** Supplied text **
[Start]
# So I got a recording mic.... It's nice.



## Kosdu (May 26, 2013)

http://www.furaffinity.net/view/10686384/

My dad got me this, so I guess I now have to learn how to play guitar.



What kinda mics do you guys have?


----------



## Saga (May 26, 2013)

Or you could record yourself breathing
_In high quality_
then become a famous youtuber like that cereal girl


My mic is the one built with my headphones


----------



## Zenia (May 26, 2013)

I should probably get a good quality mic since I have a YouTube channel where I narrate badfics and all I have to work with is the built in mic on my laptop, or a $5 clip on one. XD


----------



## Kosdu (May 26, 2013)

I still can't record anything of quality, even though I have what seems to be an amazing recording microphone now.I would love to be a youtuber, but what the hell am I supposed to do? Record myself muttering? I got no ideas.


----------



## Demensa (May 26, 2013)

Looks good man...
As for myself, I don't have any recording equipment except for a logitech microphone from a guitar hero game, which is next to useless except for recording song ideas so I can recreate them later.
I do have a decent headset though.



Zenia said:


> I should probably get a good quality mic since I have a YouTube channel where I narrate badfics



This is infinitely amazing.


----------



## Zenia (May 26, 2013)

Demensa said:


> This is infinitely amazing.


haha Thanks. I really need to stop procrastinating and do some more videos.


----------



## Kalmor (May 26, 2013)

Kosdu said:


> I still can't record anything of quality, even though I have what seems to be an amazing recording microphone now.I would love to be a youtuber, but what the hell am I supposed to do? Record myself muttering? I got no ideas.


You should turn up the bit/sample rate of it up to max in the control panel. That should fix the quality.

Damn you have a blue yeti, I only have a blue snowball (though it is the more expensive aluminium version with omni-capsule).


----------



## Seekrit (May 26, 2013)

My laptop's webcam and Audacity. It's mostly to hear if I'm making any mistakes, but this summer expect my pretentious post-folk solo album to _underwhelm your world_ baby.

It does the job :/


----------



## Kosdu (May 26, 2013)

Raptros said:


> You should turn up the bit/sample rate of it up to max in the control panel. That should fix the quality.
> 
> Damn you have a blue yeti, I only have a blue snowball (though it is the more expensive aluminium version with omni-capsule).



Hmm, which control panel?


----------



## Kalmor (May 26, 2013)

Kosdu said:


> Hmm, which control panel?


The normal windows one. Start -> Control panel -> Hardware and sound -> Sound -> Recording -> Right click on your mic ->Properties -> Advanced. You should see it there. You may also want to do similar in the options of whatever program you're using to record.


----------



## Kosdu (May 26, 2013)

Raptros said:


> The normal windows one. Start -> Control panel -> Hardware and sound -> Sound -> Recording -> Right click on your mic ->Properties -> Advanced. You should see it there. You may also want to do similar in the options of whatever program you're using to record.



Thanks man.

Isn't it ironic I have this amazing mic but little of quality to record?
[End]
** Supplied information **
[Start]
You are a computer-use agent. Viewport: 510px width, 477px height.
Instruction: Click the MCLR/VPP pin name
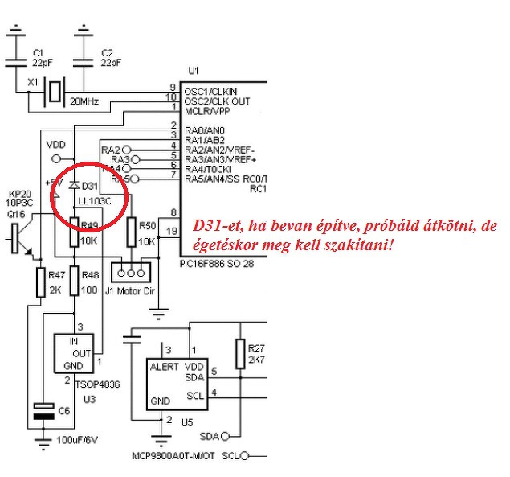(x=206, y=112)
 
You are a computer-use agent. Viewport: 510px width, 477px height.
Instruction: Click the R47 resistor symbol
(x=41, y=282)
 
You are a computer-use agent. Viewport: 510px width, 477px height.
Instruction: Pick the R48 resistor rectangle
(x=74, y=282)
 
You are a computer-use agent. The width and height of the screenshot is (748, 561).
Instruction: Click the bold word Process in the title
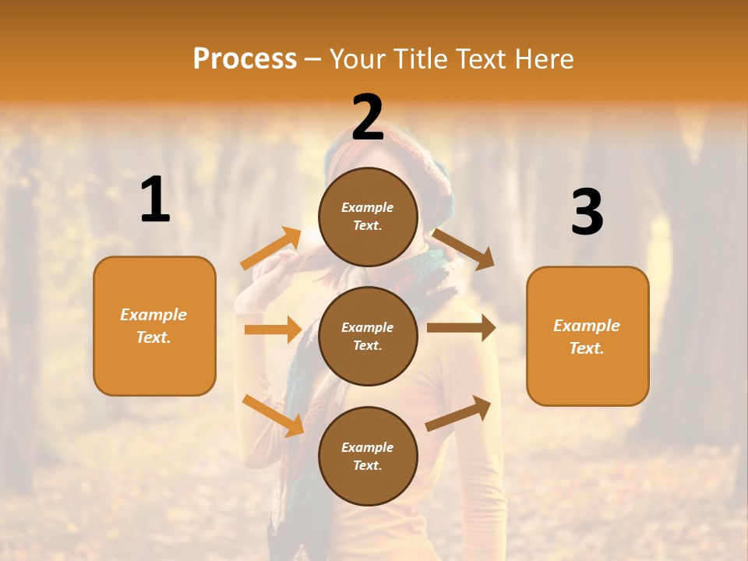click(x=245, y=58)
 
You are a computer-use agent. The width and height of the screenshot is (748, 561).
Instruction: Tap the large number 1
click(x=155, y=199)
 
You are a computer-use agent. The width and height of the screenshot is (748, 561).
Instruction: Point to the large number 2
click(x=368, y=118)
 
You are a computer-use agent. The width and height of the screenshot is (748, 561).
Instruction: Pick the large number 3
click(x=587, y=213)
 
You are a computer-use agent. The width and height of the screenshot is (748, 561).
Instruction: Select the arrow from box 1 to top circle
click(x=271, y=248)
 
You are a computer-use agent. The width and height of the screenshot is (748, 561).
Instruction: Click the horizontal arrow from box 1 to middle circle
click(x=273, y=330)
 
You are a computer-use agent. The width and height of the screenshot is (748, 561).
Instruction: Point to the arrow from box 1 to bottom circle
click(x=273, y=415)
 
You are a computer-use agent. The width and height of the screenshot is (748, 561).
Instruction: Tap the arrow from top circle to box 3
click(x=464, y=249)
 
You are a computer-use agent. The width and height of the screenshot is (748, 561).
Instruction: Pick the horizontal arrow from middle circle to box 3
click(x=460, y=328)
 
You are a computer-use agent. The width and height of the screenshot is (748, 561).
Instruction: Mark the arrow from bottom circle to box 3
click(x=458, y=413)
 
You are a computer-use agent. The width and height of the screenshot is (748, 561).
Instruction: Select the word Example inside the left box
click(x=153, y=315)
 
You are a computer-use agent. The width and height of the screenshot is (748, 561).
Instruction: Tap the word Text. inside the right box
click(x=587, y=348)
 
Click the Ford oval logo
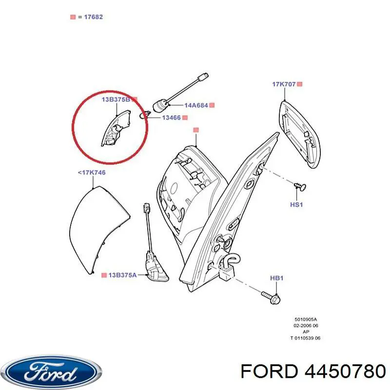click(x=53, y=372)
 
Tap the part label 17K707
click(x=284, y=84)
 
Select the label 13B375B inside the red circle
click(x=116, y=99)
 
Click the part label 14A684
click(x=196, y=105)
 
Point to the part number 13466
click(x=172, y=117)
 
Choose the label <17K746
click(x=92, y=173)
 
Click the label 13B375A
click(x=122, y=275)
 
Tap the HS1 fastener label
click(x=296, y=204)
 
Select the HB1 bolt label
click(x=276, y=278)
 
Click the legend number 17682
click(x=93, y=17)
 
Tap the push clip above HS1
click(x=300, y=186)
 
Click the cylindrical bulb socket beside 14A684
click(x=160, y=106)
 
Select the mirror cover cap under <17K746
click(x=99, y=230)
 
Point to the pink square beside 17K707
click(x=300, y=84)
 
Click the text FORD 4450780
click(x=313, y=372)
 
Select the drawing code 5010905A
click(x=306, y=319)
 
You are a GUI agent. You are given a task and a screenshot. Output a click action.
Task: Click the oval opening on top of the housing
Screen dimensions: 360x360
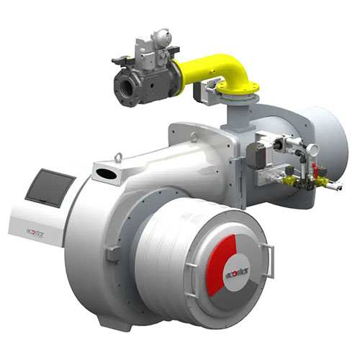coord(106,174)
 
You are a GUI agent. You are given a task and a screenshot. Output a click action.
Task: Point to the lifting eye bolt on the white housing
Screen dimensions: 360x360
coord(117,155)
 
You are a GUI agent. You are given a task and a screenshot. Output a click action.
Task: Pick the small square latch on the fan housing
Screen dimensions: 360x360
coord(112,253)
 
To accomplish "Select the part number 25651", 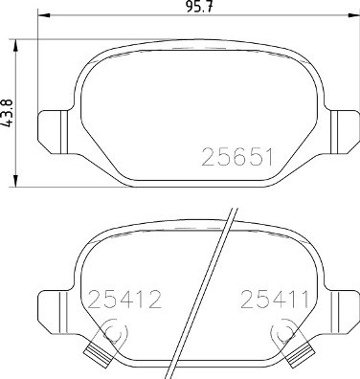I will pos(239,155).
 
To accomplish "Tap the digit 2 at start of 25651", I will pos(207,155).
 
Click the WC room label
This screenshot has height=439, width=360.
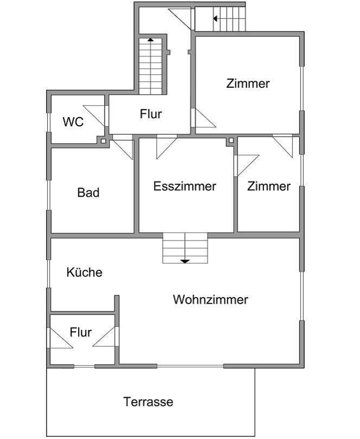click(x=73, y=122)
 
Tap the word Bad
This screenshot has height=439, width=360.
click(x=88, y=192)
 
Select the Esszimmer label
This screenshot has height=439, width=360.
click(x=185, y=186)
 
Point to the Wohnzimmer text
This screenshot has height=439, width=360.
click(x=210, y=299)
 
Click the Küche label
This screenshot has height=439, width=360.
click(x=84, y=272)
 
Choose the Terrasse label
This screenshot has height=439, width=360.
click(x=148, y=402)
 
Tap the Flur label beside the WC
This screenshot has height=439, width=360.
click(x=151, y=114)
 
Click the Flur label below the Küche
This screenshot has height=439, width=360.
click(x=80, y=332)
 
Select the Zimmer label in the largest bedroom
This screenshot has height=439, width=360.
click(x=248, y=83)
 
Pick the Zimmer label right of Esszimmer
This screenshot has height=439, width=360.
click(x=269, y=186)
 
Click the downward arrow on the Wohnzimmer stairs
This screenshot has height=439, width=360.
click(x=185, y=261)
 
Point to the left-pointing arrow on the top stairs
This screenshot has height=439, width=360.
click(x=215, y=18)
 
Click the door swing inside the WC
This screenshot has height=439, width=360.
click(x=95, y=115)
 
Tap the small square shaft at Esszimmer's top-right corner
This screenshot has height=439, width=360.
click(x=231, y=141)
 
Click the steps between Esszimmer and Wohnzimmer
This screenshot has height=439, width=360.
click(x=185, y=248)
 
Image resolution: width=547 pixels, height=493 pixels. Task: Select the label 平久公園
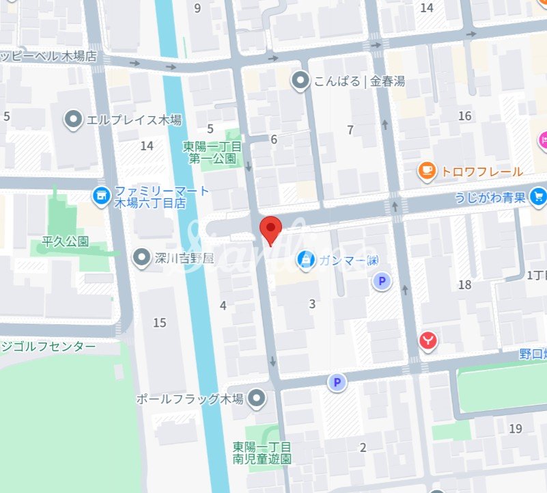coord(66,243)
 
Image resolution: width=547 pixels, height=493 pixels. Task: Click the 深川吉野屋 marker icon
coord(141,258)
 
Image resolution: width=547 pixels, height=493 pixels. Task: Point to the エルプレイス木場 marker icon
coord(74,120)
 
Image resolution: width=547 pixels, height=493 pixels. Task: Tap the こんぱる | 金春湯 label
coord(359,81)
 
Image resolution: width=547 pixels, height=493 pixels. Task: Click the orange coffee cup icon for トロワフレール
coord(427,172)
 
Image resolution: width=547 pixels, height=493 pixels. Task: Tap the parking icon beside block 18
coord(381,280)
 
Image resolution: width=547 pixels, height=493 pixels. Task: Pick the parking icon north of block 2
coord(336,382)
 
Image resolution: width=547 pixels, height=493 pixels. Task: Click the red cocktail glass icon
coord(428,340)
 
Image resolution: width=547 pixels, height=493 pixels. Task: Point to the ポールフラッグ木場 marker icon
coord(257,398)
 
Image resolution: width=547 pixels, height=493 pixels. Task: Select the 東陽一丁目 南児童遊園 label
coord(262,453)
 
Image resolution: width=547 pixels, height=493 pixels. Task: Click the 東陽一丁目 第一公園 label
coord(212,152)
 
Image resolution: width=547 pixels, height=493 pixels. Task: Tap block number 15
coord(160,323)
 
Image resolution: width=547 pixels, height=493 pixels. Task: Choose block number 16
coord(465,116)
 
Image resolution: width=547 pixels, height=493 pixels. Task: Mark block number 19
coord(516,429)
[End]
** The tasks **
(1) Reproduce word for word the passage of the forum thread between "# So I got a" and "to play guitar.", inclusive.
(2) Quote the entries from their first line through the line holding "(x=41, y=282)", inclusive, and leave out the pictures.

** Expected results **
(1)
# So I got a recording mic.... It's nice.



## Kosdu (May 26, 2013)

http://www.furaffinity.net/view/10686384/

My dad got me this, so I guess I now have to learn how to play guitar.

(2)
You are a computer-use agent. Viewport: 510px width, 477px height.
Instruction: Click the MCLR/VPP pin name
(x=206, y=112)
 
You are a computer-use agent. Viewport: 510px width, 477px height.
Instruction: Click the R47 resistor symbol
(x=41, y=282)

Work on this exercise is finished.